TASKS FOR THIS EXERCISE:
[A] In the passage about the horses, what is the second line used with Rodney made of?
[B] Reproduce the passage about the horses word for word, starting at "Would he have" and ending at "found that horse.".
[C] Write the next part of the passage about the horses, beginning right after its final sentence.

TEXT:
***
The answer is Alabama.

But seriously folks. Current thinking is that something in our grass/soil/whatever either caused or aggravated a hind gut ulcer. Was it a serious problem? No. Is he a drama queen? Yes. It was just enough to make him a little bit cranky, degrade his movement, make him a little bit touchy.

Would he have been 100% way back when if we’d gone straight to this [Sand Colic]? Who knows. Perhaps some of the other stumbles of our drunkard’s walk took care of other issues. I know Fairy Godmother has been wondering what we did to the nice horse she sent down. Well, we finally found that horse.

Now – cross fingers – Milton’s only problems will come as a result of being a green racehorse owned by amateurs. That was also the case with Previous Horse, and he didn’t have a bad life.

Thank you for reading,
Katherine Walcott

In Chains

Once again, Rodney takes years to master what other horses handle as a matter of course.

You may have missed the important part of this picture [Trailer Training]. Or perhaps you were wondering about the 2-rope system. Until now, we have not been able to put a chain over Rodney’s nose. He would get hysterical, making the situation worse instead of better.

Then, I noticed when he was misbehaving about the trailer recently [ibid], he was being pushy rather than upset. Hmm. Time to try a chain again? It took some convincing to get it on the first time: alarm, head tossing, running about. I moved slowly and finally got it on and wrapped around the halter. FWIW, I like to run the chain up the side of the halter rather than just over the nose. That way the halter isn’t pulled into the off-side eye when you tug – ever so gently – on the leadshank. Rodney did not like the rattling sound, but he lived. I guess 7 years have built up some trust.

The second line is plain rope with a snap, used – in essence – as a snaffle lead, with the leather-and-chain as the curb lead. Sigh.

I wished we lived in a unFallen world wherein we could direct horses with the power of love alone. We don’t. When 1/2-ton of horse has a hissy fit about cows next to the show ring, the only thing that keeps the kite on the ground is control of the snoot. I’ve noticed that the first thing the warm, fuzzy horse gurus do is put a chain/rope over the nose, or sell you a special halter that does essentially the same thing

One year, we had just arrived at Nationals. I took Alvin for a walk to stretch his legs after the trailer ride. All we had were chain shanks. I dislike holding the bare chain, so I put it over his nose, even though I didn’t need it. This was Alvin. How bad could he be? HA. I barely kept control even with the chain. Old man was ready to party!
***
DATA SEGMENT:
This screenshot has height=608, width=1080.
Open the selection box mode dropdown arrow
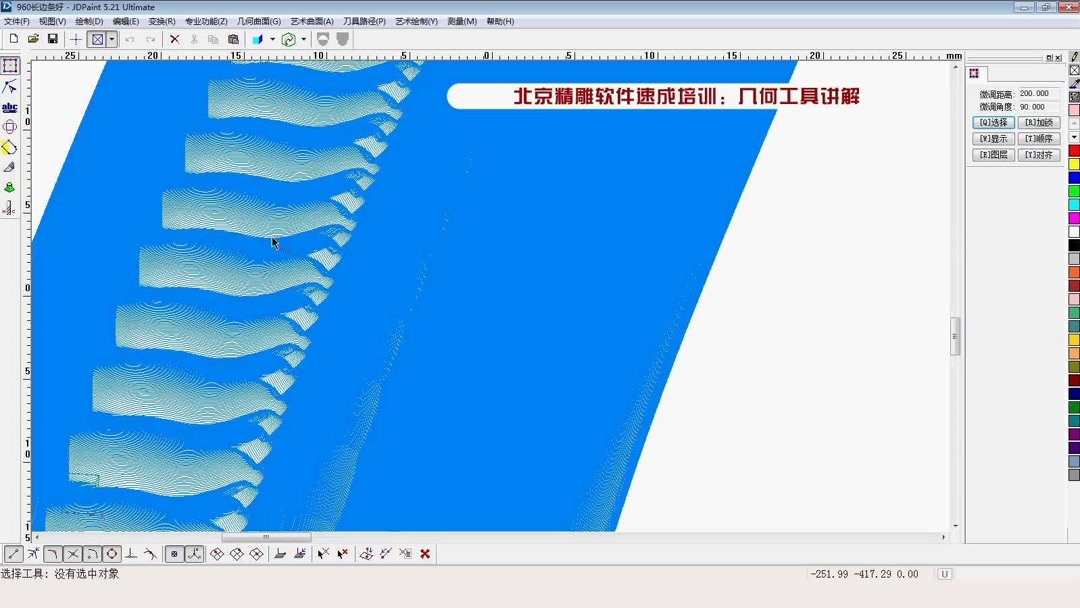[110, 38]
***
ANSWERS TO THE EXERCISES:
[A] Plain rope with a snap.

[B]
Would he have been 100% way back when if we’d gone straight to this [Sand Colic]? Who knows. Perhaps some of the other stumbles of our drunkard’s walk took care of other issues. I know Fairy Godmother has been wondering what we did to the nice horse she sent down. Well, we finally found that horse.

[C]
So, we are one step closer to taking Rodney places. I had been reluctant to step out into the world without emergency brakes. Will this lead to anything? Will he ever become my awesome show horse? Who knows. At least it’s progress.

Thank you for reading,
Katherine Walcott

Trailer Training

More stand lessons [Here We Stand 2013, Rodney Lately 2017]. This time, we are standing near/in the trailer.

Since the incident [Dubious Future], Rodney gets goofy when he leaves the pasture. When I went to get him for the farrier, he refused to leave the field. He broke his ground tie while I unchained the gate – he never does this – and ran to the far end of the pasture. When I hauled him back up, he would stop every 50 feet, ‘Don’t wanna.’ Walk. Pause. ‘Ain’t gonna.’ Walk. Pause. He thought he was headed for the trailer. Once out, he kept staring over his shoulder. Trying to keep his eye on the hideous white box?

First remedial session: No. Not hysteria, just no. Got on with inducement in the form of showing him the buggy whip. Second remedial session: no inducement, front feet on. Third (or maybe the fourth? I’ve lost count.) remedial session: stood on trailer eating hay. Backed off. Got on. Stood on trailer eating hay. Backed off. And so on.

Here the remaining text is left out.